In the second btime, I recycle the memory slots when repeating the powers. The difference should be even larger for higher powers. As far as I can tell, the reason is that ^(A,::Integer) makes a call to Base.power_by_squaring in intfuncs.jl which does not take such memory aspects into account (in particular line 330)
Is there a good repeated squaring in some package in Julia?
The function power_by_squaring seems to be written for scalars and immutable types, I don’t see an easy fix where mul is replaced by mul!. One can make some conditions on the type, but since this is in Base references to any Matrix is not ideal. What fix did you have in mind?
Since I is not a AbstractMatrix, your example does not speak against a type-check. I believe your call reduces to a call to power_by_squaring(::Float64,::Int), which should remain fine.
julia> using StaticArrays
WARNING: using StaticArrays.pop in module Main conflicts with an existing identifier.
julia> A = @SMatrix rand(3,3);
julia> B = similar(A); B .= 3;
julia> convert(typeof(parent(A)), B)
3×3 SMatrix{3, 3, Float64, 9} with indices SOneTo(3)×SOneTo(3):
3.0 3.0 3.0
3.0 3.0 3.0
3.0 3.0 3.0
Can use similar, mutate it, and then use convert to return an answer of the correct type.
typeof(parent(A)) is so that this would work for at least some wrappers like view.
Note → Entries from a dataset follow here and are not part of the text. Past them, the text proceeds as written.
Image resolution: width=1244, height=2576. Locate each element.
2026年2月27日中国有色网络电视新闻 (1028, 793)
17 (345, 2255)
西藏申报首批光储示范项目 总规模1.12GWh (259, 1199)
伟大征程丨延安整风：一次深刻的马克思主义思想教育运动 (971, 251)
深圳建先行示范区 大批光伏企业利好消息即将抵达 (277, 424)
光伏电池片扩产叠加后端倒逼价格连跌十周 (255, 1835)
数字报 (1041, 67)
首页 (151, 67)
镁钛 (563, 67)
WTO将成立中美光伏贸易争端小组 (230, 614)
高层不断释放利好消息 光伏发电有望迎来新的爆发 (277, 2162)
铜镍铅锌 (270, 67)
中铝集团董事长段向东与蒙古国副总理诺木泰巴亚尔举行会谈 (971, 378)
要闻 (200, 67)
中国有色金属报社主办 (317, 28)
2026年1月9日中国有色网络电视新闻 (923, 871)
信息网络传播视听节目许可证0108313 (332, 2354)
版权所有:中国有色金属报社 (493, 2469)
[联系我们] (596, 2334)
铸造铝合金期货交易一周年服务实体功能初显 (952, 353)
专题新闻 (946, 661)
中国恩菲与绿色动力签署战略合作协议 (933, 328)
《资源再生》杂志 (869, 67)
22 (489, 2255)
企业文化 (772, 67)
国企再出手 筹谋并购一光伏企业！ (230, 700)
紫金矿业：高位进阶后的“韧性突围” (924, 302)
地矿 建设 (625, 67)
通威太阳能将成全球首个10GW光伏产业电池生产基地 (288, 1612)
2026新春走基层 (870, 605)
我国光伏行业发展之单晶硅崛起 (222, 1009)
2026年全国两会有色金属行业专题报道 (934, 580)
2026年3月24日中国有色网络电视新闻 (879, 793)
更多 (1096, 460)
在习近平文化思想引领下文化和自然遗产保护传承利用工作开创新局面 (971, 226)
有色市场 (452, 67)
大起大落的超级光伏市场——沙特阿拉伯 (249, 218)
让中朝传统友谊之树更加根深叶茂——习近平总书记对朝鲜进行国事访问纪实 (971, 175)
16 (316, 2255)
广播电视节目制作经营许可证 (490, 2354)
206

Alternatively, could do a more general
RT = Base.promote_op() do
# capture `A`, not a type!
convert(typeof(parent(A)), B)
end
if RT === typeof(parent(A))
# only try converting if it is known to return the expected type at compile time
convert(typeof(parent(A)), B)
else
B
end
An easier approach is probably to introduce some interface.
In general, the return type for ^(A::AbstractMatrix,::Integer) should probably be what is returned by similar(A) (which is always mutable)? StaticArrays can overload ^(::SMatrix, ::Integer) to call power_by_squaring directly and avoid allocating a mutable copy.
The example shows how the performance can be improved for Matrix. The same does not hold for SparseMatrix because of increased fill-in, not captured well with similar.
Therefore, I’m currently I would say it’s better to have a separate implementation specifically for dense matrices, i.e., ^(::Matrix,::Int), and keep the current as fallback eg for SMatrix and SparseMatrix.